# Poyee App Password Reset Public Route Design

## Goal

Permit unauthenticated requests to the password reset endpoint on the DEV
`dev.ahxpm.com` ingress route:

`/py-app/api/account/password/reset`

All other account API requests remain subject to the existing OIDC middleware.

## Current Routing

The manifest `k3s-INFRA/DEV/traefik-rules/poyee-app/IngressRoute.yaml` defines:

- A public route with `poyee-app-v2-strip` and `poyee-app-cors-header`.
- A fallback `/py-app/` route that also invokes `ahx-oidc.authn-app`.

The Jenkins deployment configuration identifies these `k3s-INFRA/DEV/traefik-rules`
manifests as the route source applied to the `ahxpm` namespace.

## Design

Append the following exact path matcher to the existing public route's OR
expression:

```text
Path(`/py-app/api/account/password/reset`)
```

The endpoint will retain the existing strip-prefix and CORS behavior while it
will no longer reach `ahx-oidc.authn-app`. Exact matching deliberately excludes
other `/py-app/api/account/` endpoints from public access.

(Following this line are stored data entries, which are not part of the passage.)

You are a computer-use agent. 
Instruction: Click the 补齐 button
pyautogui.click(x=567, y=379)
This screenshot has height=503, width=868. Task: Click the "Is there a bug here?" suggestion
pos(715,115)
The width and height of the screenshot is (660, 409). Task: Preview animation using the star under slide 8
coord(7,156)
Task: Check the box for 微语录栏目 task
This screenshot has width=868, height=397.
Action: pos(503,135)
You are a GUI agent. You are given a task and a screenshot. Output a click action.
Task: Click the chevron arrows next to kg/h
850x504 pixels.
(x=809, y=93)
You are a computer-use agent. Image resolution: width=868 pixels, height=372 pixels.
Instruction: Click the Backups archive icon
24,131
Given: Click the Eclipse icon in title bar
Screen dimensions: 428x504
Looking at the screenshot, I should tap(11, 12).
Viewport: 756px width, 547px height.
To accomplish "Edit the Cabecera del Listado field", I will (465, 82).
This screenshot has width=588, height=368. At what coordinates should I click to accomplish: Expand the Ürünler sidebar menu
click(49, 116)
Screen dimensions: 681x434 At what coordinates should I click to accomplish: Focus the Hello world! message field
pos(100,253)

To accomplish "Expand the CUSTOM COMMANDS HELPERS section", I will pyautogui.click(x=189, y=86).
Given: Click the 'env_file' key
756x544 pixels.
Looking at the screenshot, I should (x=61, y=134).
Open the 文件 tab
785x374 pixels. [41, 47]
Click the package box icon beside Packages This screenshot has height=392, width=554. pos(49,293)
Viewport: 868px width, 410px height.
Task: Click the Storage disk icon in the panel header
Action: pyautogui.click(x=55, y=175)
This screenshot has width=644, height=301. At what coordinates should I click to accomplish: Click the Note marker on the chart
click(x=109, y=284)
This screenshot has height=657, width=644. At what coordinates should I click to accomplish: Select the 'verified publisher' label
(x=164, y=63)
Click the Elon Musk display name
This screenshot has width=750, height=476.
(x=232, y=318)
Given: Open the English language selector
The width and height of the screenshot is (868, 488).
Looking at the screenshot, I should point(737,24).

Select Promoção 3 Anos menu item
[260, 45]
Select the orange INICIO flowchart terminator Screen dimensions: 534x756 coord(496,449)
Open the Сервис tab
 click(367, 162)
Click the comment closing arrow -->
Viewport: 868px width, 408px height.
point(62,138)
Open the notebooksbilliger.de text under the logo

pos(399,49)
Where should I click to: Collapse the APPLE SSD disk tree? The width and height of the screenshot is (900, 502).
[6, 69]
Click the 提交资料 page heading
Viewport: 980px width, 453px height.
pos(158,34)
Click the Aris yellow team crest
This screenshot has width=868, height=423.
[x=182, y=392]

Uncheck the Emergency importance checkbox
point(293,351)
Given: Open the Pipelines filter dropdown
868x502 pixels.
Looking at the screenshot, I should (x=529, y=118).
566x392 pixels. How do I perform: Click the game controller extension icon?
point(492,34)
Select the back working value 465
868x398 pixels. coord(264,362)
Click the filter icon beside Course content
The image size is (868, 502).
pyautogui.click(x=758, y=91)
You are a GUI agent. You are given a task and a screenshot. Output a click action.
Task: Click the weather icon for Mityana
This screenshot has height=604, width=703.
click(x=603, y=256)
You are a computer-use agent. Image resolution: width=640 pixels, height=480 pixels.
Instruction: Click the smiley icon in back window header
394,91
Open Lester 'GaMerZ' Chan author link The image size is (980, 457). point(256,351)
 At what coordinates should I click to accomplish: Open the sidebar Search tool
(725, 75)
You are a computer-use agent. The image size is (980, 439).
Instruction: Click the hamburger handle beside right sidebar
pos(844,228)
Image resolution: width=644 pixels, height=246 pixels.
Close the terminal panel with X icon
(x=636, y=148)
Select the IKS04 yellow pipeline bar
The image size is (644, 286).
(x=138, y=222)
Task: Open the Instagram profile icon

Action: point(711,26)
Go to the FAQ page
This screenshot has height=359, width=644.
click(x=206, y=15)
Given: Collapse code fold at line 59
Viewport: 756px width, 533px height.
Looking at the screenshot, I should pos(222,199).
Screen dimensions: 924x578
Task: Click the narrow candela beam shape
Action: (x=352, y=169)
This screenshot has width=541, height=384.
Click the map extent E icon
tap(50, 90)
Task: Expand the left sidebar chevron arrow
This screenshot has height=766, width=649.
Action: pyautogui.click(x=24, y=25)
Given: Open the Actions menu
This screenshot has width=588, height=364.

## Alternatives Considered

1. Add the exact matcher to the existing public route. This is recommended
   because it is minimal and reuses the established public-route middleware.
2. Add a separate public route for password reset. This is behaviorally valid
   but duplicates the same service and middleware configuration.
3. Add an account-level `PathPrefix` public matcher. This is rejected because
   it would remove authentication from endpoints outside password reset.

## Validation

After editing the local manifest:

- Review the diff to ensure only the exact password reset path was added.
- Parse the YAML locally to detect formatting or syntax errors.
- Do not apply or deploy the manifest without separate explicit authorization.